Après avoir lu tant d’aimables vers qui me venoient de votre part et la déclaration d’amour que vous me faites à cause que je suis spirituelle, j’ai avoué aussitôt que ce n’était pas sans rime ni sans raison que vous m’écriviez. J’ai fait de mon côté que ce ne sera pas aussi sans profit, et la meilleure preuve que je puisse vous en donner, c’est que depuis ce temps-là mon cœur n’a point eu de mouvements qui n’aient été pour vous. Tant que je serai sans vous posséder, votre billet doux fera mes plus chères délices. En vérité, il y a bien de l’apparence : car à toute heure je le tiens entre mes pattes, et il n’y a point de ligne que je n’aie baisée plus de cent fois.
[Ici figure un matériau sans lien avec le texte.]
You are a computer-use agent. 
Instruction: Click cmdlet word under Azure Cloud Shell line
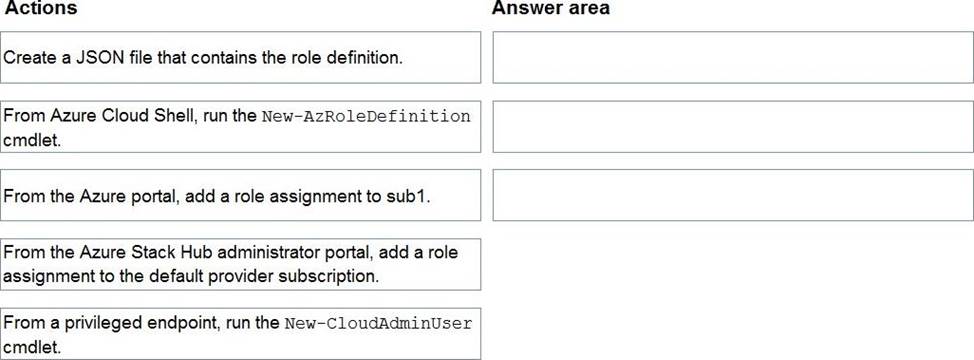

Ce qui m’y touche le plus, c’est que vous dites que vous valez le roi d’Éthiopie, et, tout de bon, cette qualité m’empêchera d’avoir jamais de la glace ni du rocher pour vous :

Car, entre nous autres levrettes,
Les âmes ne se gagnent pas
Avecque de douces fleurettes.
Il faut bien de plus forts appas
Pour franchir, en nos amourettes,
Ce que l’on appelle le pas.

Ma joie, néanmoins, a été mêlée de quelque chagrin quand vous m’avez reproché, en passant, que je n’étois pas extrêmement belle ; mais si vous pouvez vous résoudre à ne me venir voir qu’après le soleil couché, je vous prouverai bien que tous chiens, aussi bien que tous chats, de nuit sont gris. Ce n’est pas que cela me feroit bien du tort ; car vous ne verriez pas que j’ai les yeux fort éveillés, que je suis plus blanche que de la neige, et que l’isabelle n’a jamais été plus isabelle que sur moi . À la vérité je n’ai pas la tête fort mignonne, et je ne suis pas des mieux coiffées de ce monde, si ce n’est que je veuille dire que je la suis de vous ; mais, en récompense de ces petits malheurs,

Je me sens consumer d’amour
Pour le fils du galant Gricour ;
Et je cède le nom de belle,
Pour prendre celui de fidèle.

Jusqu’ici j’ai répondu à la meilleure partie de votre billet ; il ne me reste plus qu’à vous satisfaire touchant mes filles. Je vous dirai franchement qu’elles ne sont pas encore en âge d’être mariées, et qu’outre cela une mère amoureuse ne songe pas à pourvoir ses filles. Je sais bien que, selon vous, avec le talent du roi d’Éthiopie,

On pourrait plaire à plus de trois ;

mais, selon mon cœur, je ne souhaite point que vous plaisiez à d’autres qu’à moi. Ce n’est pas que j’aie rien à craindre de ce côté-là : car, comme je vaux bien deux douzaines de chiennes, je pense qu’il ne vous resteroit guère de chose, à vous qui, au plus, n’en pouvez aimer que cinq ou six à la fois.